(What is required): Reproduce exactly the lines from the one that holds "Share the post via Facebook icon" through the last line of the entries, both ends included, but not the pictures.

▽

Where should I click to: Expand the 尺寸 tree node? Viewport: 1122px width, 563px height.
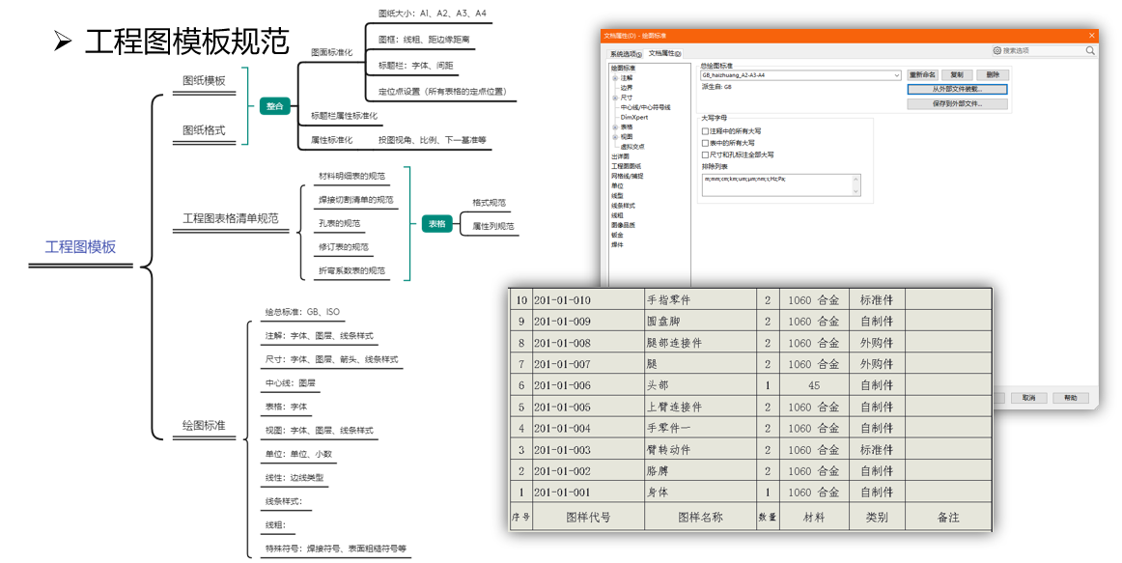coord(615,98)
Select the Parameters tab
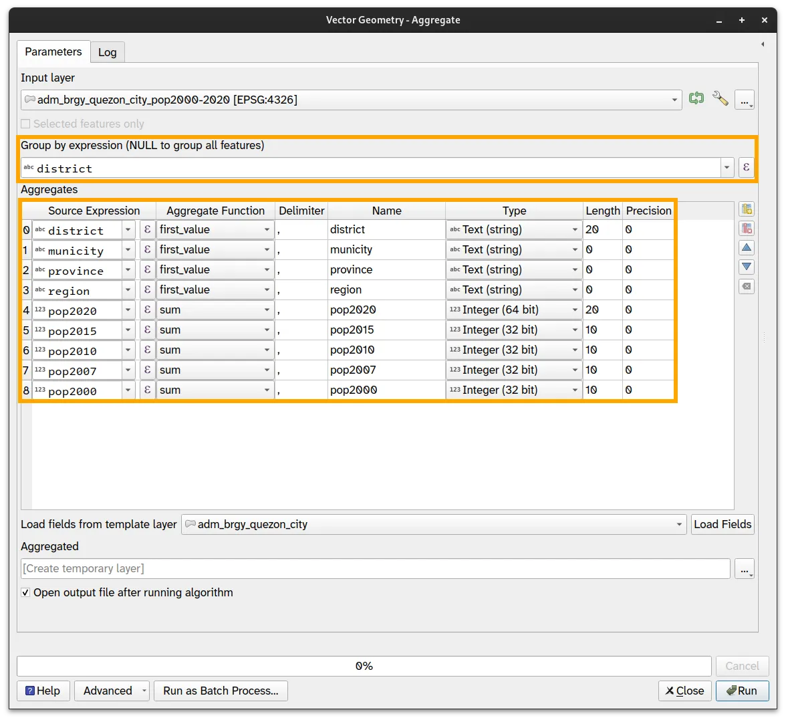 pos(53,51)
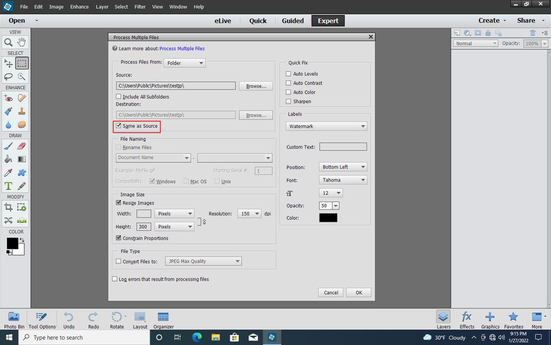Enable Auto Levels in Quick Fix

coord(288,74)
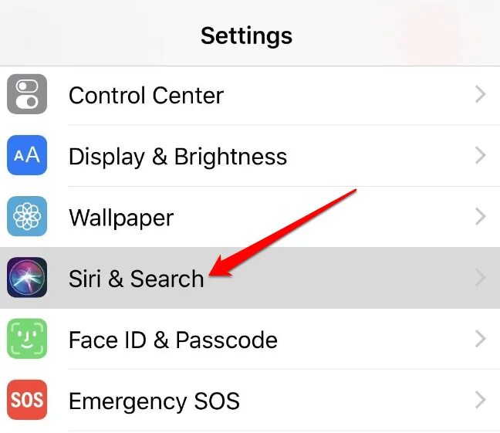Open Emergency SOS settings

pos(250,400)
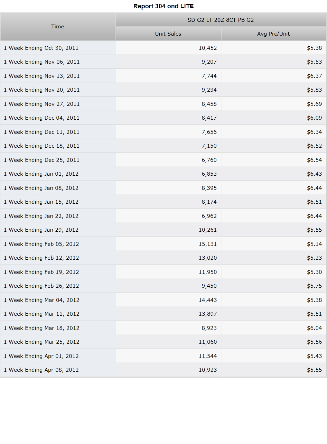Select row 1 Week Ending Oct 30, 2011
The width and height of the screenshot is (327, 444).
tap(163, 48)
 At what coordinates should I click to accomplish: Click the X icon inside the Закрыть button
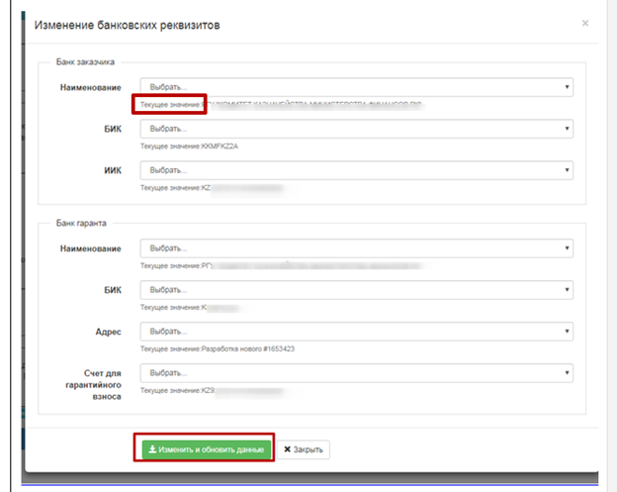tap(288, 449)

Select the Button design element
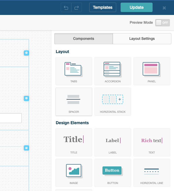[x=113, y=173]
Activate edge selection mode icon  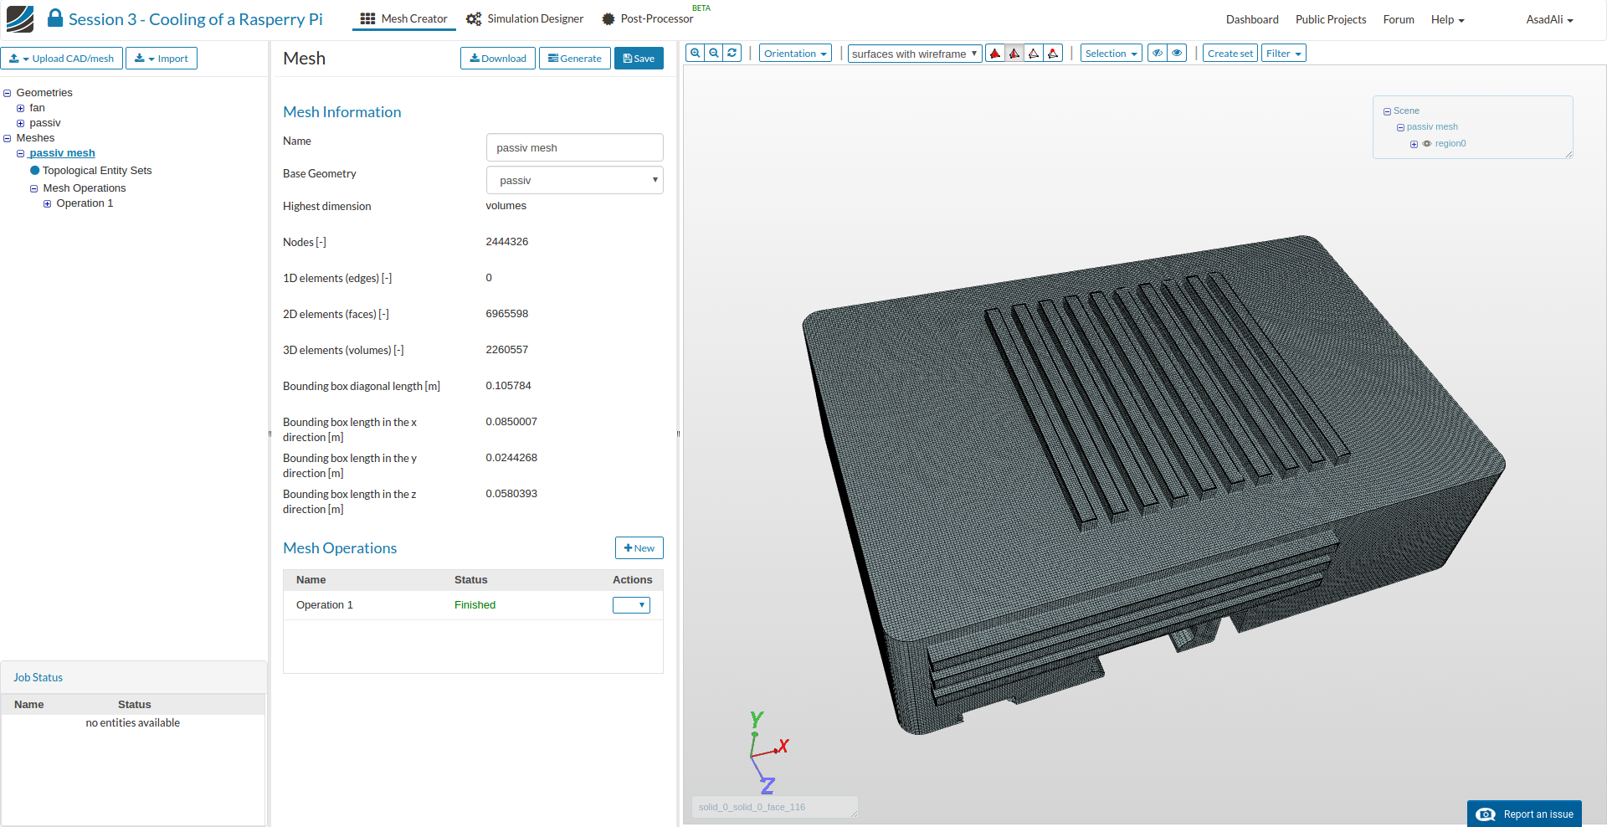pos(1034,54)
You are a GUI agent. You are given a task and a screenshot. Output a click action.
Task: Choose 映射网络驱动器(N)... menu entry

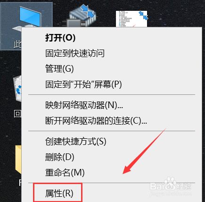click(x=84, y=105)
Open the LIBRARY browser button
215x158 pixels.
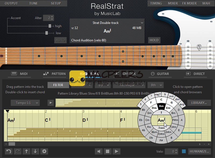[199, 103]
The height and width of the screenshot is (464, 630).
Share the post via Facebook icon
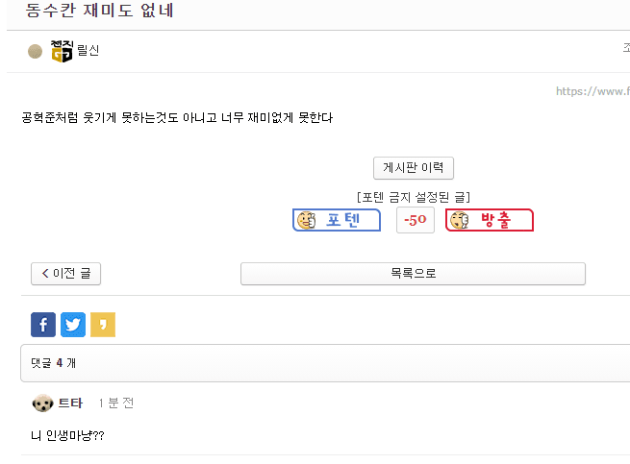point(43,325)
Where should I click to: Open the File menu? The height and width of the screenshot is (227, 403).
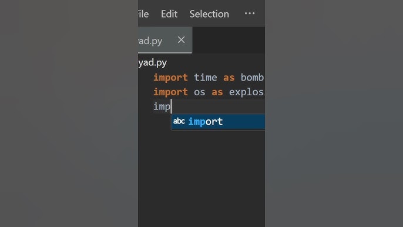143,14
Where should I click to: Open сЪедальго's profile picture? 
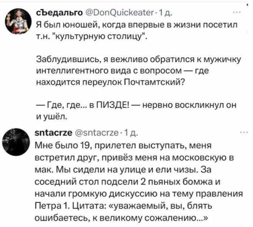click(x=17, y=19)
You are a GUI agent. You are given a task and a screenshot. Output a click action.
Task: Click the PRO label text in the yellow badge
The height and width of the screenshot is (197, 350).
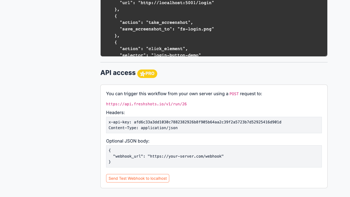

△

(Response to this task):
Share the post via Facebook icon
point(43,325)
Where should I click to: Open the File menu? The height and width of the screenshot is (227, 403).
143,14
Where should I click to: Open сЪедальго's profile picture? 
click(x=17, y=19)
You are a GUI agent. You are given a task and a screenshot. Output a click action.
Task: Click the PRO label text in the yellow badge
The height and width of the screenshot is (197, 350).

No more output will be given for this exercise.